So let me see if I understand...you want to have a rack panel with forward facing XLR jacks that have a separate phantom power supply powering them?
If you only have the one mic needing phantom power, if it was me I’d be getting a 1U panel punched for standard D-type panel-mount connectors like this
Redco 1U Punched XLR Rack Panels with Label Strip | Redco Audio, and then buy whatever combination of D-type connectors I need/want (i.e. female or male XLR, or female TS/TRS, or combo jacks, and then soldering up multicore to the back of those jacks and plugs to the other end of that to plug up to my mixer’s jack panel. And then I’d just be using an inline phantom power supply to power the one condenser mic. I have one made by Stewart Audio and also an old Rolls one...so it’s not a whole preamp, just a phantom supply. If I had a whole mess of condenser mics to power on a mixer with no phantom power, they DO make multi-channel phantom power supplies, so there’s that option, but they do, of course, get more expensive as the channel count goes up. I suppose if you wanted to get adventurous you could wire one jack on the panel as a phantom power input and then wire up a phantom rail across the mic jacks on the panel...use the single channel phantom supply as the supply for your rail...replicate the rail from the M-300B or something...it’s not complex, but you would need some small value capacitors and of course some hookup wire. I did this with my Tascam MX-80 rack-mount 8-channel mic preamp. It has the rail components built-in, but no onboard phantom power supply...from the factory the MX-80 came with a bizarre 2-pin XLR jack that is completely unobtanium, so I replaced the 2-pin jack with a standard 3-pin, and then just plugged the output of my Stewart Audio single channel phantom supply to the phantom input in the back of the MX-80. You could recreate the passive guts of the MX-80 on a rack-mount jack panel. Outside of that I don’t know of an XLR patch panel that has built-in phantom power.
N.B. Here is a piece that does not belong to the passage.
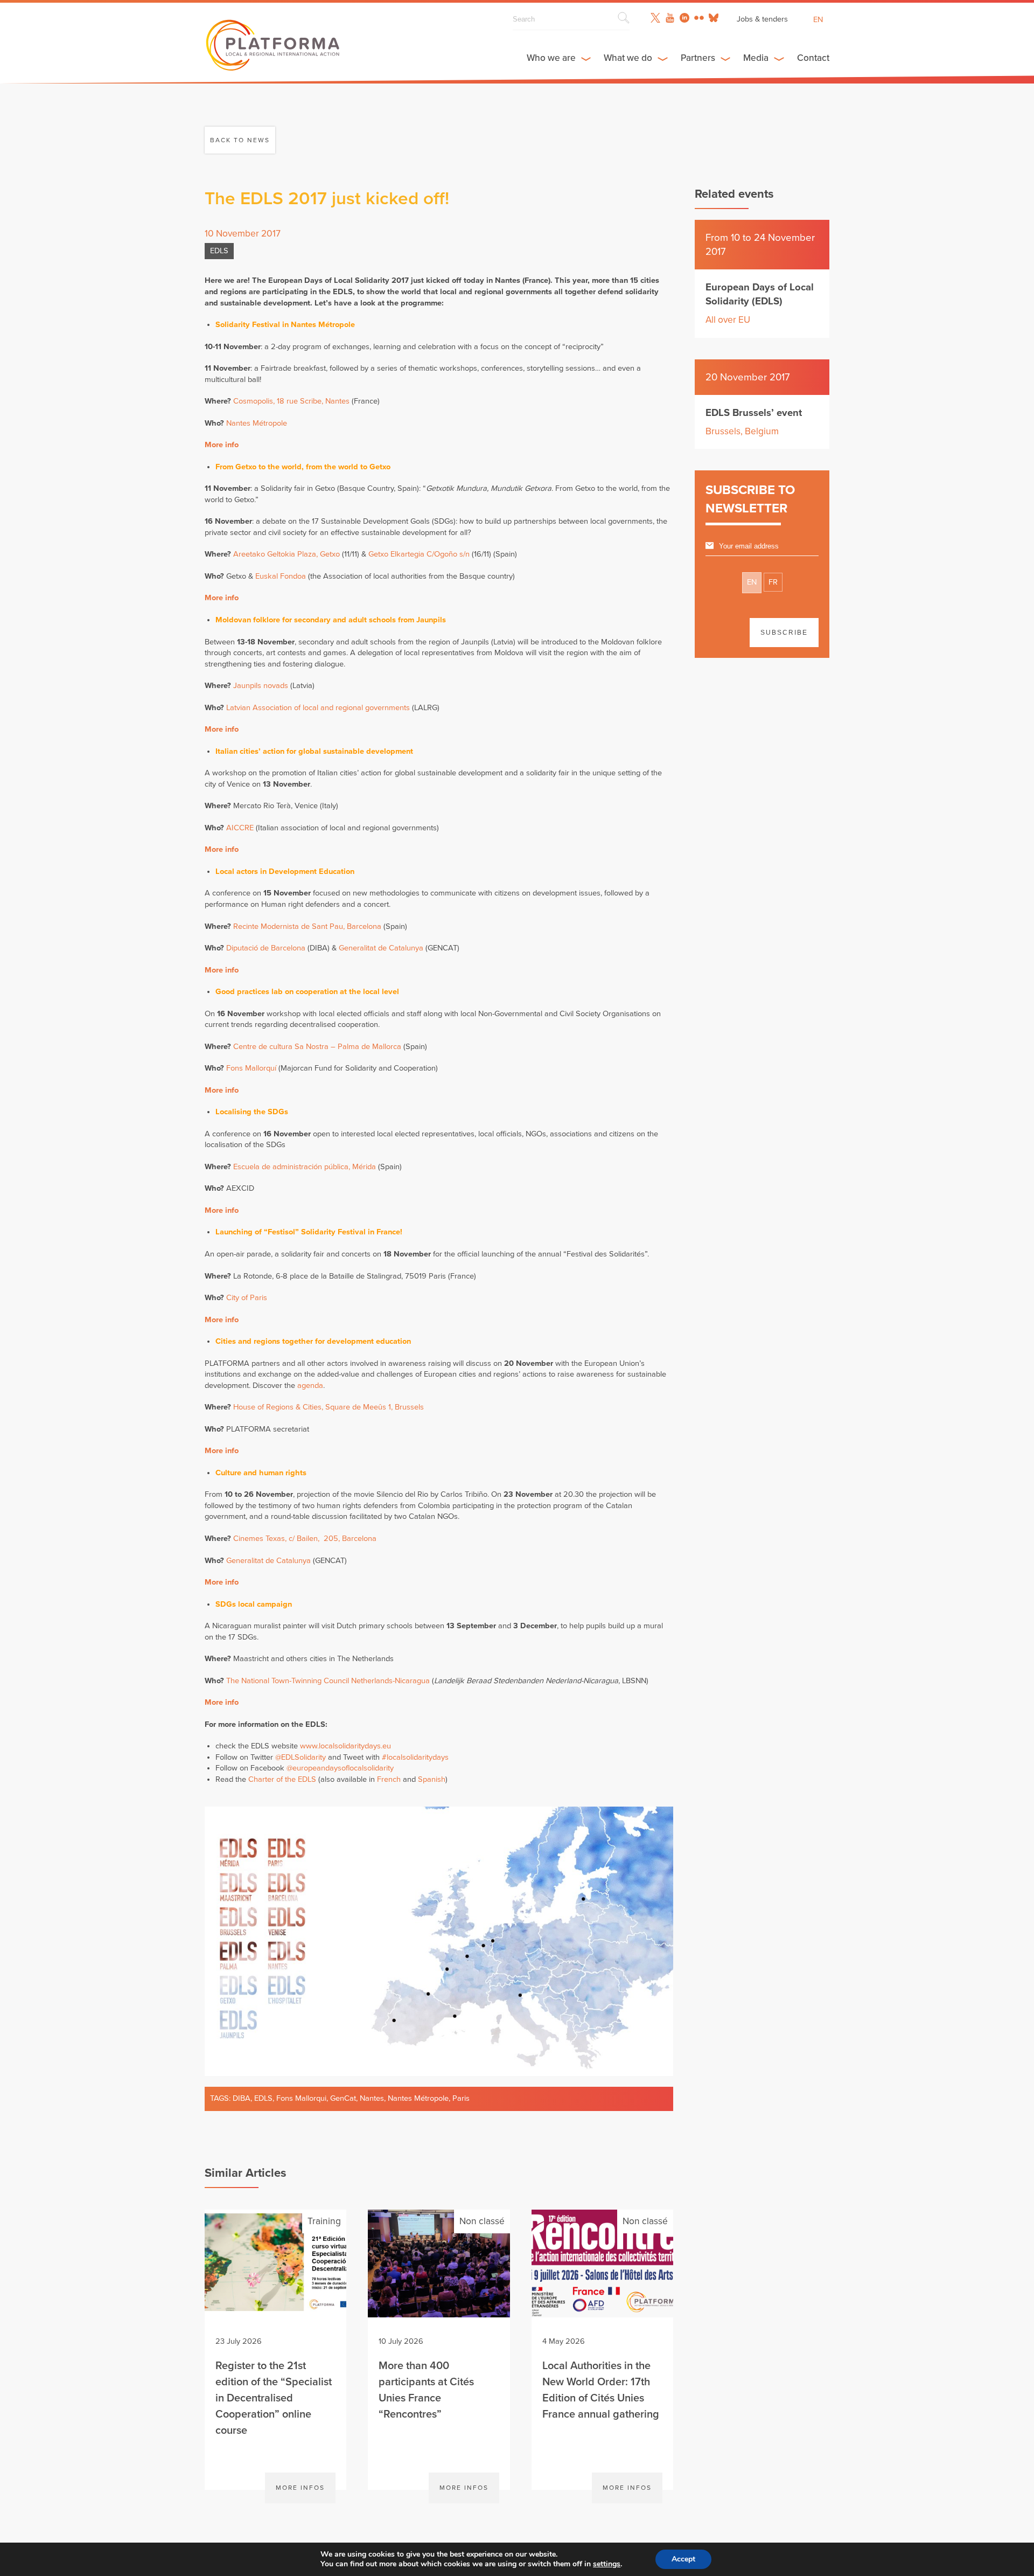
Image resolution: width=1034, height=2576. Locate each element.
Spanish (431, 1779)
So, again, for me, if the goal was to remote the mixer jack panel to the front face of the rack, and I was also wanting to phantom power one mic, I’d make up my own jack panel with integral snake to the mixer jack panel and just get a simple external phantom supply to power the one mic inline.
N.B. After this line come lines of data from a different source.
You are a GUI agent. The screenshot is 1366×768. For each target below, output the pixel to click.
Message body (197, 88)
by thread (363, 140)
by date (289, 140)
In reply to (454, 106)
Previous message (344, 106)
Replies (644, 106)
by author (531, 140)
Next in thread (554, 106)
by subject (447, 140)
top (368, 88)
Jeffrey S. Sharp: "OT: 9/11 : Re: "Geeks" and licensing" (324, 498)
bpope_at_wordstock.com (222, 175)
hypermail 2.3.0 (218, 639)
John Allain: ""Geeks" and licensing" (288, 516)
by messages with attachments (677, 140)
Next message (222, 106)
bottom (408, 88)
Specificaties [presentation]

Now here’s another question: how are you going to deal with the unbalanced mic inputs on the M-106? Are you going to just plug in those high impedance TS to low impedance XLR transformer adapters?
[EDIT]
I re-read my post...all relevant information I think, but you know, Brad, I also think the way most guys would do this (assuming you just have/use the one condenser) is to forget the jack panel, and for the input/output jacks on the mixer, just wire up a short custom snake and have a fan that comes out the back of the rack...no different than having a snake with a fan on one end for the mixer jack panel and a stage box at the other, only for your purposes you’d have a fan at both ends, and then, again, just use a cheap single channel inline phantom supply for the one condenser mic.